Hannibal’s dispositions were governed by the fact that shortage of cavalry made him dependent on the elephants: all eighty were ranged in front of his army, the hope being that they would smash the Roman front line troops and cause general chaos in Scipio’s dispositions. Behind them Hannibal placed his mixed infantry—Gauls, Ligurians, Balearians and Moors, his intention being, as in other battles, to let the Romans expend their first impetus upon these rough-and-ready troops while keeping his best infantry fresh in reserve. As a second line he placed the Carthaginian and Libyan levies, and behind them what remained of his Army of Italy, the ‘Old Guard’, held back until the end. On his right wing, facing the Roman cavalry, were the Carthaginian horse and on his left, facing Masinissa, his own Numidian horse.
On that unrecorded day in autumn the last great battle began: the elephant charge thundering across the plain between the two camps. Quite apart from the awe-inspiring sight of those great animals bearing down upon the infantry lines, and their effect upon horses which were unused to their sight and smell, the elephant drivers relied upon the trumpeting of their charges to strike fear into the heart of any enemy. Unfortunately for them, in this case, the Romans reversed the procedure and began to set up a great shouting accompanied by the blast of dozens of war trumpets.

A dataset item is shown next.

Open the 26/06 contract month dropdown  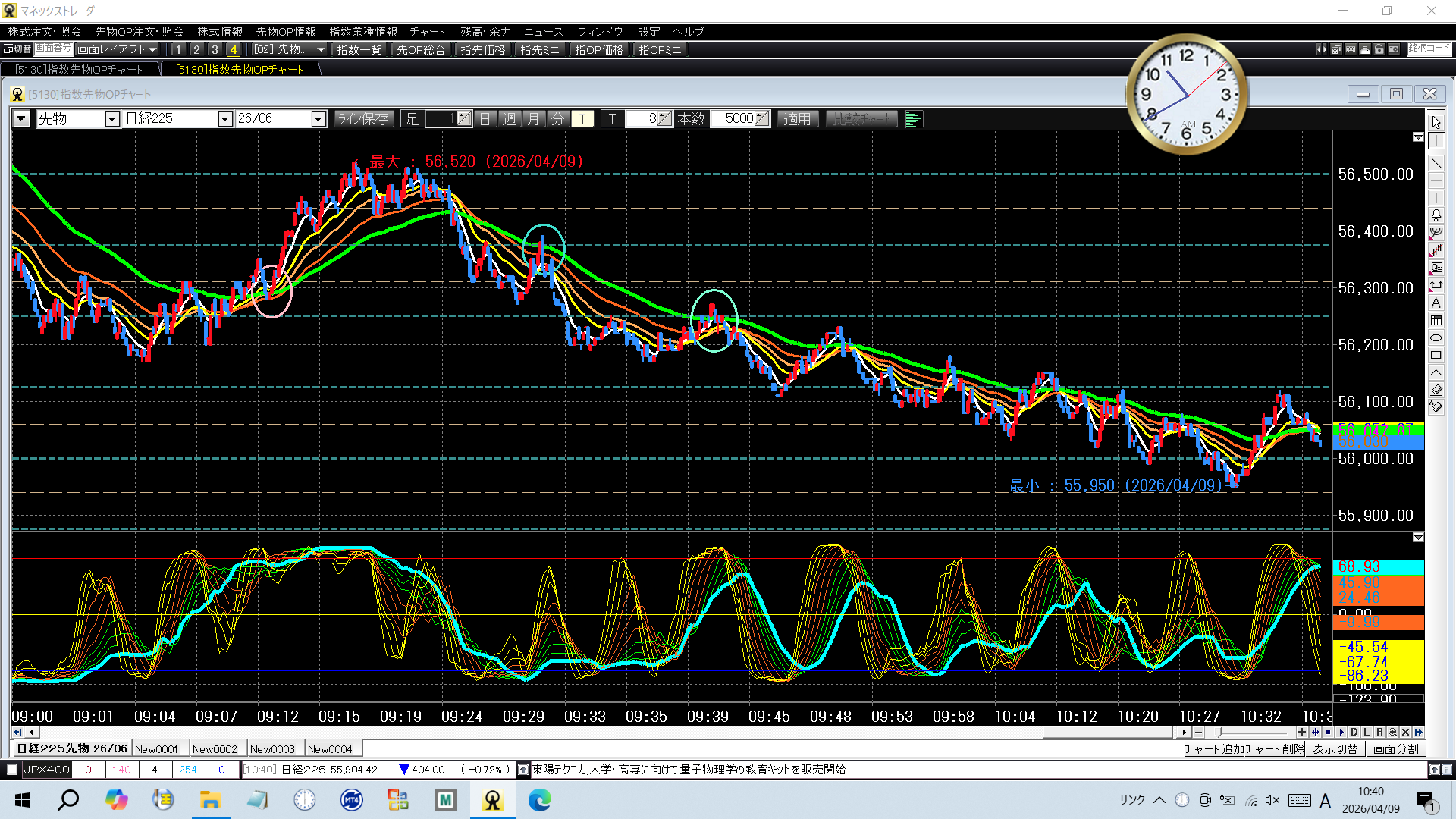tap(318, 119)
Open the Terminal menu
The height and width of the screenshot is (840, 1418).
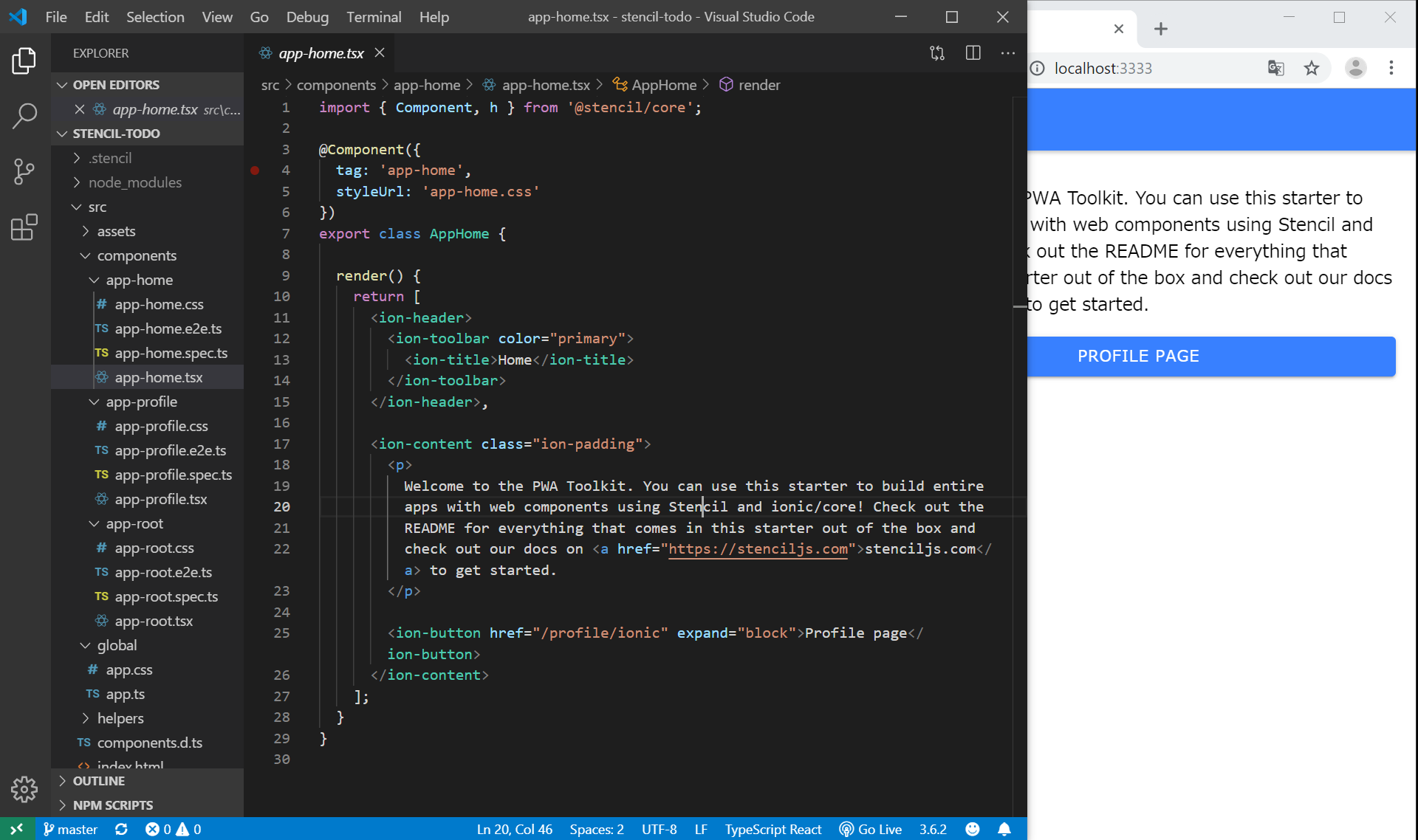coord(374,17)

The effect upon Hannibal’s insufficiently-trained elephants was that it was they who panicked and began to break and turn away from what, perhaps, they believed to be the noise of strange beasts considerably larger than themselves. Some turned about and crashed into their own front line, while others peeled off to the left and stampeded among Hannibal’s Numidian cavalry. Masinissa, whose horsemen were perfectly accustomed to elephants, was not slow to profit from the disintegration of the Carthaginian left wing and charged behind the elephants, putting to flight the other Numidians opposing him. The elephant charge ended as Livy describes:
A few of the beasts, however, being fearlessly driven into the enemy, caused great losses among the ranks of the light-armed, though suffering many wounds themselves. For springing back into the maniples the light-armed made way for the elephants, to avoid being trampled down, and then would hurl their lances from both sides against the beasts which were now doubly exposed to missiles. Nor was there any slackening in the javelins of the men in the front lines until these elephants also, driven out of the Roman line and into their own by missiles showered upon them from all sides, put the right wing, even the Carthaginian cavalry, to flight. Laelius, on seeing the enemy in confusion, increased their panic.